◆ 本文:
本来胎児の頭の位置は母体の下腹(骨盤)の方に位置しているのが正常です。分娩の時は胎児の頭から出てくるということですね。
しかしそれが逆になってしまい胎児の頭が上の方にある状態のことを「逆子」と言います。
鍼灸においての東洋医学的な説明をすると、陰陽という考え方では体の部位で言うと頭は「陽」、足の方は「陰」です。本来陰陽のバランスが整っていれば母体の下腹(陰部の方)に胎児の陽的な頭が収まって、陰陽のバランスがうまく取れているはずですが、お母さんの身体が冷えていると胎児は本来の頭を置いておく位置がどこなのかわからなくなってしまい逆子になると考えます。
鍼灸治療できるのはこの母体の冷えを改善して、陰陽のバランスを正常に戻すという事になります。
またなぜ冷えてしまったのかという事を考えるのもとても大切なことです。
例えばですが、母体は胎児を育てているので非常にエネルギーを消耗しますが、最近は妊娠中もフルタイムでお仕事をする方が増えています。このことは思ったよりも身体を披露させて生命力の低下につながるのと考えています。生命力というのは=熱です。体が極端に疲労するという事は生命力の低下=強い冷えを生むことにつながるのです。現状の産休システムなどからこの時期にも頑張って仕事をせざるを得ない妊婦さんにとっては、鍼灸治療をすることで身体を温めて冷えを改善していく事が母体にも胎児にもとても良い影響を与えます。

◆ やること:
逆子についての本文から、「鍼灸においての東洋医学的な説」から「もとても良い影響を与えます。」の終わりまでを一字も変えずに書き写してください。

◆ 提供データ:
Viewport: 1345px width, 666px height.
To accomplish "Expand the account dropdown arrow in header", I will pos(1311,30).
==
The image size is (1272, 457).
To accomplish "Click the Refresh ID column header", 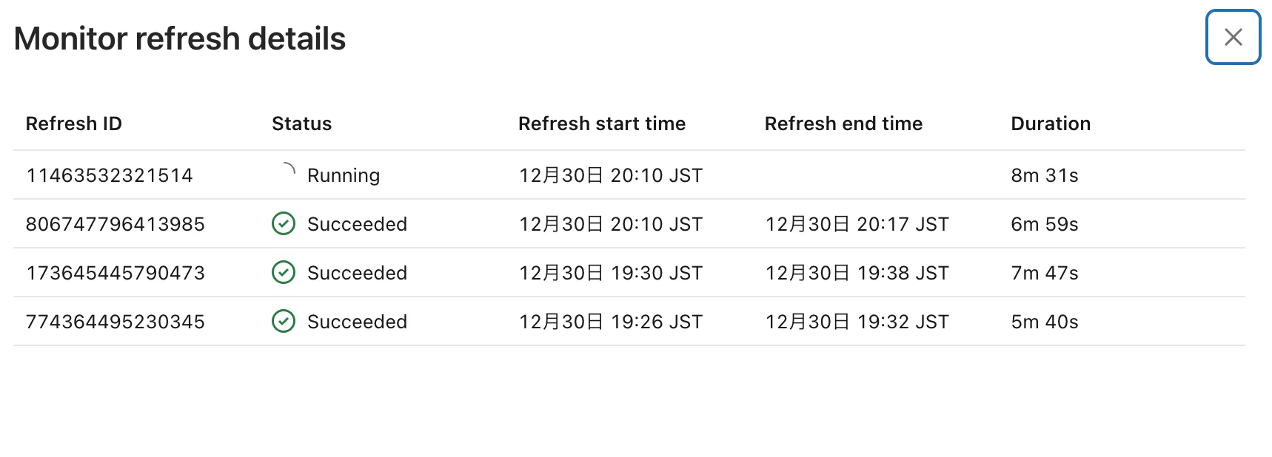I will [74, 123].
--
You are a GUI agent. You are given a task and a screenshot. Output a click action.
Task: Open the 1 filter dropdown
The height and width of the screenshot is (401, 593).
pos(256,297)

◆ 返答:
鍼灸においての東洋医学的な説明をすると、陰陽という考え方では体の部位で言うと頭は「陽」、足の方は「陰」です。本来陰陽のバランスが整っていれば母体の下腹(陰部の方)に胎児の陽的な頭が収まって、陰陽のバランスがうまく取れているはずですが、お母さんの身体が冷えていると胎児は本来の頭を置いておく位置がどこなのかわからなくなってしまい逆子になると考えます。
鍼灸治療できるのはこの母体の冷えを改善して、陰陽のバランスを正常に戻すという事になります。
またなぜ冷えてしまったのかという事を考えるのもとても大切なことです。
例えばですが、母体は胎児を育てているので非常にエネルギーを消耗しますが、最近は妊娠中もフルタイムでお仕事をする方が増えています。このことは思ったよりも身体を披露させて生命力の低下につながるのと考えています。生命力というのは=熱です。体が極端に疲労するという事は生命力の低下=強い冷えを生むことにつながるのです。現状の産休システムなどからこの時期にも頑張って仕事をせざるを得ない妊婦さんにとっては、鍼灸治療をすることで身体を温めて冷えを改善していく事が母体にも胎児にもとても良い影響を与えます。